EXTRACTED TEXT:
## START

Hung Parliament Leaves All Parties Hungover

An extraordinary election.  No supporter of the mainstream parties will wake this morning with anything other than disapointment about the national picture:

  • The Lib Dems must be crest-fallen.  The supposed surge was illusionary.  The expected shift to second place proved a fantasy.
  • Labour had their worst electoral night for decades. Unless Clegg pulls a spectacular U-turn it is clear that they cannot form a Government and have lost this election.
  • Despite this being the Conservatives ‘best gains in an election for 80 years’ with an even higher percentage of the vote than Labour got at the last election –  I’d be a liar if I said I was anything other than very disappointed with last nights results.   Yes, Labour ‘lost’ but the Conservatives can’t say we had the clear ‘win’ we all worked so hard for.

Nobody wakes up feeling great this morning.

Locally for me, there was an extra blow.   Despite great progress in the West Midlands in general,  in Birmingham itself we didn’t get a break-through in the City.  Deidre Alden in Edgbaston is very much in my thoughts today.  I can only begin to imagine the emotional investment she has put into her fight for this seat over more than half a decade.  I wish her well.  It was a remarkable result for Gisela Stuart and it would be churlish of me to say otherwise.  In Birmingham Ladywood where I was the Candidate’s Agent I took genuine comfort that we increased our share of the vote from 8% to 12% in a seat that we were told we  had gone into oblivion – but obviously this local advance in a third place seat is meaningless for the overall national picture.

I’m tired – it was an all-nighter for me at the National Indoor Arena count.  I’m deeply depressed by the whole hung-parliament scenario.  Even if we can form a Government through coalition or a minority administration I cannot see us being able to push through the ‘big ideas’ and more radical policies that drew me to fight for the Conservatives in this election.   An election campaign takes a real toll on candidates, agents and activists – it is physically and emotionally exhausting and work and family inevitably suffer.  I doubt any of us in any party have any appetite to go through it all again in short order.  The onus is now on the party leaders to find something that can work that will avoid that.  But unless that ‘something’ allows us to implement our agenda then a return to the polls will be necessary.  Power for powers sake isn’t why people should be in politics – if you can’t  implement your agenda and are crippled by the politics of compromise then it isn’t worth it.  I will sleep now.  Let the dust settle and see if the metaphoric hangover shifts.

## END

DATA EXCERPT:
## START

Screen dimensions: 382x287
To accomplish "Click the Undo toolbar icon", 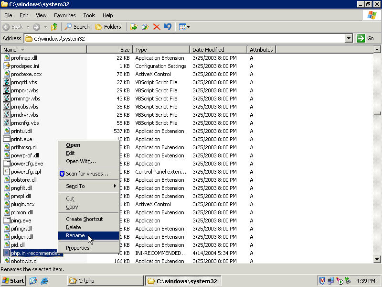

## END

Continue the piece about the hung-parliament election result from the point where it stops.

TASK ANSWER:
Filed under Election

6 responses to “Hung Parliament Leaves All Parties Hungover

  1. Steve Sant

    Im afraid you have not won and precedent is with Gordon Brown who as sitting PM gets first go at forming a government.If,as I suspect,Labour is forced by Nick Clegg to introduce electoral reform without a referendum the Tory Partys last ever PM will have been John Major for yesterday showed that despite everything the Tories cannot win the electorate over under any system and certainly will have zero chance of forming a government under PR.As a former miner thrown onto the dole by Mrs Thatcher for having the audacity to strike to save my job and the jobs of my friends I find this scenario most appealing.We shall keep the Red Flag flying high after all.

    • Steve, you are of course right that Brown has first dibs but as Clegg ruled out a deal with Brown this morning it is academic.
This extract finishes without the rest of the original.